**** 给定文本 ****

深度学习中的优化算法之Adam

x33g5p2x  于2022-05-28 转载在 其他  
字(5.4k)|赞(0)|评价(0)|浏览(300)

    之前在https://blog.csdn.net/fengbingchun/article/details/124909910 介绍过深度学习中的优化算法Adadelta,这里介绍下深度学习的另一种优化算法Adam。论文名字为《ADAM: A METHOD FOR STOCHASTIC OPTIMIZATION》,论文地址:https://arxiv.org/pdf/1412.6980.pdf

    Adam(Adaptive Moment Estimation):自适应矩估计是一种计算每个参数或权重的自适应学习率的方法,它除了像Adadelta和RMSProp一样存储exponentially decaying average of past squared gradients外,Adam还保持exponentially decaying average of past gradients,类似于动量(momentum)。如下图所示,截图来自:https://arxiv.org/pdf/1609.04747.pdf

    Adam是梯度下降优化算法的扩展,当处理涉及大量数据或大量参数时,该算法非常有效。直观地说,它是带动量的梯度下降算法和RMSProp算法的结合。

    Adam旨在加速优化过程,例如减少达到最优值所需的迭代次数,或提高优化算法的能力,例如获得更好的最终结果。

****

• 任务目标:
从“深度学习中的优化算法之Adam”开始,一直到“和RMSProp算法的结合。”为止,把介绍Adam算法的这篇短文中的这一段一字不改地输出。

**** 所给条目 ****

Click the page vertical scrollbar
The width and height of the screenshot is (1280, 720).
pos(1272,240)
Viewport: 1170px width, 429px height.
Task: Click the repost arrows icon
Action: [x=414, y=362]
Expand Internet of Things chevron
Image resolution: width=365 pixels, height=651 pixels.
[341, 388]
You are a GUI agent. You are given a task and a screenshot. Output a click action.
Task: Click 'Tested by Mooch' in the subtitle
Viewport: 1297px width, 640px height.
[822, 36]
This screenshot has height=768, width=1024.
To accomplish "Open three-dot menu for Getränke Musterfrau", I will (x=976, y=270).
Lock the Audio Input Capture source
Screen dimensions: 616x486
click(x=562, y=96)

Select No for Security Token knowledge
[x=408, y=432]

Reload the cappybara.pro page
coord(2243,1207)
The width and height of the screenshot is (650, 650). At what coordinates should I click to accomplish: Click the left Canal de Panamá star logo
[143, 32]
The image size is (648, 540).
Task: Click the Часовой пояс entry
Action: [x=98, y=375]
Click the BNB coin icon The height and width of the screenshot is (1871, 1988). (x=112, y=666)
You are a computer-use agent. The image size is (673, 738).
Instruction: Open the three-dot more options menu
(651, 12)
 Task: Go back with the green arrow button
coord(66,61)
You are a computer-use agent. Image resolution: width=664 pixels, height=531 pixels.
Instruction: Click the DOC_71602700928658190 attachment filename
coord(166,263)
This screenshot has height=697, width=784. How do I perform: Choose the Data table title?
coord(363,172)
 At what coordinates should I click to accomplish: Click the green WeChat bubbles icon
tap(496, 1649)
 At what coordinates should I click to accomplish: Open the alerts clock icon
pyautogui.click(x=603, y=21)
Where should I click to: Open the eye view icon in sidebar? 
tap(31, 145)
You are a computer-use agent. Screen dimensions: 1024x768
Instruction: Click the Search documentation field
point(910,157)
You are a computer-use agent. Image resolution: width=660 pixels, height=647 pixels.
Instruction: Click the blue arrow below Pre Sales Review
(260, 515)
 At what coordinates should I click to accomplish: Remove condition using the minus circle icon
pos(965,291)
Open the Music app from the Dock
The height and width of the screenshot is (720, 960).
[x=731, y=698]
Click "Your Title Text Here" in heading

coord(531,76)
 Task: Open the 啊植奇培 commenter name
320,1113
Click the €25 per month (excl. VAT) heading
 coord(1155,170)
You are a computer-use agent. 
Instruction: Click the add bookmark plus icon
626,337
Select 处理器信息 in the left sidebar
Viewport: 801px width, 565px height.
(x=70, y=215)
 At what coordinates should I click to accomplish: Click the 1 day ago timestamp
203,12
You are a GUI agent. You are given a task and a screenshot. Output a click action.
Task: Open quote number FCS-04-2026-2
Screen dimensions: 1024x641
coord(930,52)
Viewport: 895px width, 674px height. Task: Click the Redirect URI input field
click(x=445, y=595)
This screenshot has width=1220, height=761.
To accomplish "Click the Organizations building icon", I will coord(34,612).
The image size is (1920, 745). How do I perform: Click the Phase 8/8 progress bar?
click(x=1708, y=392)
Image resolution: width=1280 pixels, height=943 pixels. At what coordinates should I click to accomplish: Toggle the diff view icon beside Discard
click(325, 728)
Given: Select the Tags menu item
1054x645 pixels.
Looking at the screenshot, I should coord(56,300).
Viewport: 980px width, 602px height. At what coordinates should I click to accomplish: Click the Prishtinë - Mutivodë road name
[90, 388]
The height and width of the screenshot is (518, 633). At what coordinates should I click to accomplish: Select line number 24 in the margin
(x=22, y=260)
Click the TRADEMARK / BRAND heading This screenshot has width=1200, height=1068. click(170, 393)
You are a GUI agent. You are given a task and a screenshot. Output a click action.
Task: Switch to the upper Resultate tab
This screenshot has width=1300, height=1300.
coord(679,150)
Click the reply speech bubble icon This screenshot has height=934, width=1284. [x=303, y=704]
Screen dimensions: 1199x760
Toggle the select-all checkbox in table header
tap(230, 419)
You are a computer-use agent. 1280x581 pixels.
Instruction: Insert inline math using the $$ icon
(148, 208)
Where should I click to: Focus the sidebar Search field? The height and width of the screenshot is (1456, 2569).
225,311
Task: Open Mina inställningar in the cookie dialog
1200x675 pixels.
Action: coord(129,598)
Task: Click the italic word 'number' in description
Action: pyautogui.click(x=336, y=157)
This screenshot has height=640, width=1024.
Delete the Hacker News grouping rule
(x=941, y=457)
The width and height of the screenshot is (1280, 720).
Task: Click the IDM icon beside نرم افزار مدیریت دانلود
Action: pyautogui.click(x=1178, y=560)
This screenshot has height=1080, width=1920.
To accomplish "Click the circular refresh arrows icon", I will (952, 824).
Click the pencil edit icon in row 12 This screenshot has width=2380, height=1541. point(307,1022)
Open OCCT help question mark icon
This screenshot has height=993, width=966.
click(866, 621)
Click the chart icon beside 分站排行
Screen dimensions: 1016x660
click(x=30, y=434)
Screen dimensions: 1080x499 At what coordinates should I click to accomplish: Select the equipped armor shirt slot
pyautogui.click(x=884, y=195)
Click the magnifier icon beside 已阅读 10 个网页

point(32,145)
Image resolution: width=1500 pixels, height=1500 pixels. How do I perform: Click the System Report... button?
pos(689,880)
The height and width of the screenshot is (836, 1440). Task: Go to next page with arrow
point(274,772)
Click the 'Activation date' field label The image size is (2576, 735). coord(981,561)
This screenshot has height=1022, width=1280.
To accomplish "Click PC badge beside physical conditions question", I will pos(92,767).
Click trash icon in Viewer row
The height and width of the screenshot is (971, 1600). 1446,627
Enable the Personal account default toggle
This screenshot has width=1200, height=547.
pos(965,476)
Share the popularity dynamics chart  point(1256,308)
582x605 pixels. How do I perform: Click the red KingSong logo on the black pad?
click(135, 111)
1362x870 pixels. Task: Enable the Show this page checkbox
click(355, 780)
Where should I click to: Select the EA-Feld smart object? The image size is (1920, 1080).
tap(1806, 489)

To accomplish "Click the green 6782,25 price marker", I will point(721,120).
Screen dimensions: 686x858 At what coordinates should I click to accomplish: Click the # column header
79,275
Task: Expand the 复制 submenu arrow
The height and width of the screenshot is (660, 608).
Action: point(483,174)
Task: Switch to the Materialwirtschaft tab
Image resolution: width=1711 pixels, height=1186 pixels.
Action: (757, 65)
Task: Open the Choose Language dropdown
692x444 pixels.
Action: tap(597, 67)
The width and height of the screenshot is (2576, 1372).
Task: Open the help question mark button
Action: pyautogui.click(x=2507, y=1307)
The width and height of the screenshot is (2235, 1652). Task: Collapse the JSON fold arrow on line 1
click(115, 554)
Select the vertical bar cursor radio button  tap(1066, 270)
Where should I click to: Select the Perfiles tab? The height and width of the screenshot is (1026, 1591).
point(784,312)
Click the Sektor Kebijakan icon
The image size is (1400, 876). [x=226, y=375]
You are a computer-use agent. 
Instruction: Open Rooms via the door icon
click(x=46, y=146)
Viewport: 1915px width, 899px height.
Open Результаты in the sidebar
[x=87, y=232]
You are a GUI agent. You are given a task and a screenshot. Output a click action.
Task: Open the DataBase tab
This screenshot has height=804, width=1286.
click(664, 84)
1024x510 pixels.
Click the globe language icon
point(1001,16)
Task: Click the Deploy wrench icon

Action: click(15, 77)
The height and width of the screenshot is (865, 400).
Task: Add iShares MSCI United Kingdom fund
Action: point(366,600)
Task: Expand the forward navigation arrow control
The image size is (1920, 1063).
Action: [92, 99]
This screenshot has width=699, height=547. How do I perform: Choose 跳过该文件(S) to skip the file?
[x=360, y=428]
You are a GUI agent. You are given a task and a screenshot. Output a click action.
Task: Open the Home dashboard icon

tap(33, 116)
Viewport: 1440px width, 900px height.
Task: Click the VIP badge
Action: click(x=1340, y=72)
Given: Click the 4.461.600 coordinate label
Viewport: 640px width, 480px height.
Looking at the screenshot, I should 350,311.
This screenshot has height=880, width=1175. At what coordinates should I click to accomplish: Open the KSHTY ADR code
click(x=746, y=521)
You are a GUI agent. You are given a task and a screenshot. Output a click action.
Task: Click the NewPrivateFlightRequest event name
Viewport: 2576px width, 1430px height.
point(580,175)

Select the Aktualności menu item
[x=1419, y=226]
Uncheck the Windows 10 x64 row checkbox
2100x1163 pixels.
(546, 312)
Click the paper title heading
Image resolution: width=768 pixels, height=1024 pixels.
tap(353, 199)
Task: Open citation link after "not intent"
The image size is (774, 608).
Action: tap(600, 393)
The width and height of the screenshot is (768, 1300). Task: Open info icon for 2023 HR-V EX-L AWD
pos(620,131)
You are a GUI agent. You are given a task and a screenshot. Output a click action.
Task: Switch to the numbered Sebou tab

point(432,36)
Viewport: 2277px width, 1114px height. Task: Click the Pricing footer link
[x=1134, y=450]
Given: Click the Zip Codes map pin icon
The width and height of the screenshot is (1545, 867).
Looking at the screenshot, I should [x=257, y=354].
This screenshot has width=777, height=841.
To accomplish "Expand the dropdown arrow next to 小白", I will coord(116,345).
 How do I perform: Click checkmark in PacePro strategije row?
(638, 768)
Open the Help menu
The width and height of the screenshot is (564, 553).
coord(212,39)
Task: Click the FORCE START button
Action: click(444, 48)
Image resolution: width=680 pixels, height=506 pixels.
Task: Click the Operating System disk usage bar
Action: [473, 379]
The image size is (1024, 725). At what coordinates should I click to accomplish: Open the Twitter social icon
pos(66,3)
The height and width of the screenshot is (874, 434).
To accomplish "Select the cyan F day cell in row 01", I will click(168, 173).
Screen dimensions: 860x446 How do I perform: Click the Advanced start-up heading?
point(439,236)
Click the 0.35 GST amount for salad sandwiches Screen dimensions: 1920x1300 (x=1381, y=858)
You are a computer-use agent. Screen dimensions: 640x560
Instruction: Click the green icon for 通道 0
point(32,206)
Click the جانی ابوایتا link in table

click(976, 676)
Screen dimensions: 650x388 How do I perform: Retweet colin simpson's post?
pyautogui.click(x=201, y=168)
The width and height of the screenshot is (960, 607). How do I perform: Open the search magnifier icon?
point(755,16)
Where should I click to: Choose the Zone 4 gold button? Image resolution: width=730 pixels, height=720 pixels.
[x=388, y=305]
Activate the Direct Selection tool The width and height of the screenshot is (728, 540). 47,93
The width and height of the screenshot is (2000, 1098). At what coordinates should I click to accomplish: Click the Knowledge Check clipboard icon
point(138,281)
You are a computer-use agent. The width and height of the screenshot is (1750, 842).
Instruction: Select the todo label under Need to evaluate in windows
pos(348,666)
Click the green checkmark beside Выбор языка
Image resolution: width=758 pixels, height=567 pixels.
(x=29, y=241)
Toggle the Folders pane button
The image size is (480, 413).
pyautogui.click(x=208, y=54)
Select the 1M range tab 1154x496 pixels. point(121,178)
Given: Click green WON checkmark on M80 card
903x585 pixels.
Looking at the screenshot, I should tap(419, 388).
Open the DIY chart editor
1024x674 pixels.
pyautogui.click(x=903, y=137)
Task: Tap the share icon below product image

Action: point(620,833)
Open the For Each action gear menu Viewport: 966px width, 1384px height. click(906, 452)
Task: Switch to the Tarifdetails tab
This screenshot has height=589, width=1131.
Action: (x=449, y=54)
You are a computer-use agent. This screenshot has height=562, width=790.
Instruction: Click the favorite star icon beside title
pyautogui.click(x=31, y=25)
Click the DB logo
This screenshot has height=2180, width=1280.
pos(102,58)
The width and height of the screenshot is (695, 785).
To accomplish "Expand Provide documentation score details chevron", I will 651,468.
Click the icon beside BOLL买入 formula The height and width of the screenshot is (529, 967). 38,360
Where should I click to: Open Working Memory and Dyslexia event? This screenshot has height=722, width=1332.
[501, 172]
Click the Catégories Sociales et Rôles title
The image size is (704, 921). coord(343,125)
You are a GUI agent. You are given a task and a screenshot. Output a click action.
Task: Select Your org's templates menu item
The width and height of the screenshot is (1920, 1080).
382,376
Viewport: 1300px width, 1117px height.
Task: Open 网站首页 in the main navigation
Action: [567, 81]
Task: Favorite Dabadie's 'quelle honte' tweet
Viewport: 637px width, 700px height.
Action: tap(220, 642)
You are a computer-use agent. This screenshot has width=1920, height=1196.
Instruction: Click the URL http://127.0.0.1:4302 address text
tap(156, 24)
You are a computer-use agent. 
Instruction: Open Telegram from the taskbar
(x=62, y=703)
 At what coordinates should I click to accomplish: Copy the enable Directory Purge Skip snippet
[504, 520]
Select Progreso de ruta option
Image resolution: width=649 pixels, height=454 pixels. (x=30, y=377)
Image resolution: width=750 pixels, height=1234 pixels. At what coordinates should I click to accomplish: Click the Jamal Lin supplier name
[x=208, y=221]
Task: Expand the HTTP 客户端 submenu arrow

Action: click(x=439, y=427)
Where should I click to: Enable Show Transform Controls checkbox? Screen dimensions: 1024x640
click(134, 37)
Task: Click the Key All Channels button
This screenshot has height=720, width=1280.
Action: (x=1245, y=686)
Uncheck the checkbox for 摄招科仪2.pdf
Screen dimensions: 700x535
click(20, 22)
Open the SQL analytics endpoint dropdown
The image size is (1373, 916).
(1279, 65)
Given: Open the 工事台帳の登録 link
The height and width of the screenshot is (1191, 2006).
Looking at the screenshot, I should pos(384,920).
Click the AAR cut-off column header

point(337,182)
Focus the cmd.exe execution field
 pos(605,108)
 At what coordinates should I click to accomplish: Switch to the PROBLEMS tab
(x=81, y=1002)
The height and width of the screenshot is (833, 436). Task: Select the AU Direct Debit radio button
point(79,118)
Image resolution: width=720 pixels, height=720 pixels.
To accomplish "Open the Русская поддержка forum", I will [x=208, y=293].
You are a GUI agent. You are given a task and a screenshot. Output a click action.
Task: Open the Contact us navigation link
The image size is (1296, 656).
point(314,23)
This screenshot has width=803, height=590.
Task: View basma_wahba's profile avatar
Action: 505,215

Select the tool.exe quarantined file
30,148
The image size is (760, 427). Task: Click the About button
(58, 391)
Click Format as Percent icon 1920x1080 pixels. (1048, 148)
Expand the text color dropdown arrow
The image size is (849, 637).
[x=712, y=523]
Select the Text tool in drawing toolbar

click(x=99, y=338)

****

• 输出结果:
深度学习中的优化算法之Adam

x33g5p2x  于2022-05-28 转载在 其他  
字(5.4k)|赞(0)|评价(0)|浏览(300)

    之前在https://blog.csdn.net/fengbingchun/article/details/124909910 介绍过深度学习中的优化算法Adadelta,这里介绍下深度学习的另一种优化算法Adam。论文名字为《ADAM: A METHOD FOR STOCHASTIC OPTIMIZATION》,论文地址:https://arxiv.org/pdf/1412.6980.pdf

    Adam(Adaptive Moment Estimation):自适应矩估计是一种计算每个参数或权重的自适应学习率的方法,它除了像Adadelta和RMSProp一样存储exponentially decaying average of past squared gradients外,Adam还保持exponentially decaying average of past gradients,类似于动量(momentum)。如下图所示,截图来自:https://arxiv.org/pdf/1609.04747.pdf

    Adam是梯度下降优化算法的扩展,当处理涉及大量数据或大量参数时,该算法非常有效。直观地说,它是带动量的梯度下降算法和RMSProp算法的结合。